Kenneth Branagh’s live-action Disney remake of Cinderella jumps on the fairy tale retelling bandwagon with and at this point I just view films like this with a permanent shroud of cynicism because it is all about the Benjamins in the end because save for a few well shot scenes infuse with gaudy finery by Branagh, I never felt like I was receiving a novel and imaginative experience from this story like Maleficent but it will rake in the money for sure. You could argue the most important part of this film is the short film preceding it, Frozen Fever, which continues in the build up to the sequel to the much loved Frozen.
In fairness it’s probably best to keep it safe because the original Cinderella Disney classic is much loved and I had it on VHS so there were times I was watching it 5 times a week so I may not like to admit but I do have fond memories of it and if the director had dropped the ball I may have gotten quite petty. Branagh writer Chris Weitz do tread carefully with some reverence (or repetition depending on how you see the glass) for the 1950 original with a few additions and twists and they even try and fail to get the CGI mice along with Lucifer the cat involved. We meet a young Ella early on and she lives quite happily with her parents on their estate with the aura of green substinence and fresh meadows in the backdrop but we know orphan Cinderella and we wait patiently for tragedy to strike this joyous home and before long bumbling and quirky sisters, Anastasia and Drisella (Sophie McShera, Holliday Grainger) with their mother, Lady Tremaine (Cate Blanchett) enter the fray.
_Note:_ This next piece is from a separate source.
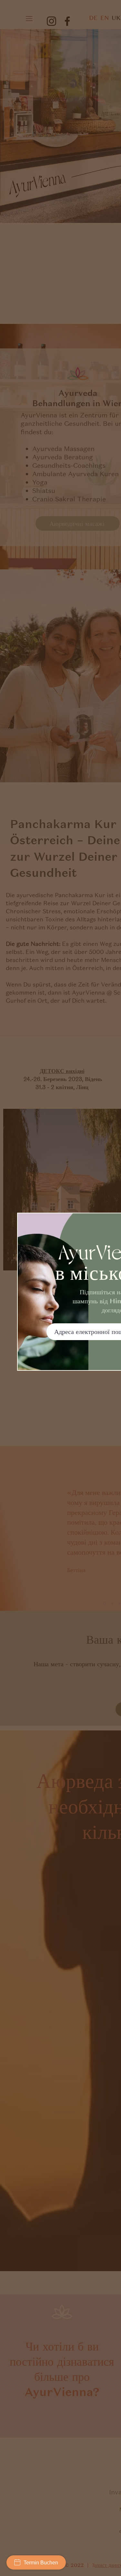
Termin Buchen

At this point we are in more familiar territory and the checklist can come out as we inspect rather than try to enjoy what Branagh serves up unless you have not seen Cinderella before in which case this film may end up being quite enjoyable. Thankfully he does give the Disney hardened some things to take in like the character of Ella played by Lily James who brings tremendous likability which elevates the film. She is just beaming with humility, kindness and a general unpretentious innocence and she never once steals a wrong glance at her step family that mistreats her. It would take a stone heart dripping with tar to not like Ella but it would appear that is just the kind of heart beating in Lady Tremaine’s chest. Cate Blanchett brings all the conceit and ominous venom necessary for the trope of the wicked step mother with the disconsolate aesthetics to match she makes grief trendy. She almost always has a chasm of darkness enveloping her as she imposes her will on Ella and the household in a throwback to the step mother tropes of Ghanaian films some 15 years ago. Ella on the other hand glows and threatens to just start oozing pure honey from her skin and when Helena Bonham Carter shows up as the fairy Godmother to pimp her up for the ball she just becomes stunning. You can’t fault Prince Charming (Richard Madden) for wanting her which basically all he does in this film.
Writing this I realize I cared nothing for the plot which did tick a lot of the boxes from the original even to the point of the mice saving the day. We feel some original humor and Branagh does raise his game from behind the camera in the glorious ball room sequence has he prances round in regal splendor and captures all magic and grace and delivers the best and most glamorous moment of the film and probably the only improvement but still i say give me the 1950’s original any day. It is largely flashy nuts and bolts fare that spirals towards the “happily ever after” ending we expect and i don’t know if may end up being as timeless as the previous version. I had wanted to whinge about the complete absence of music but maybe that’s pushing it.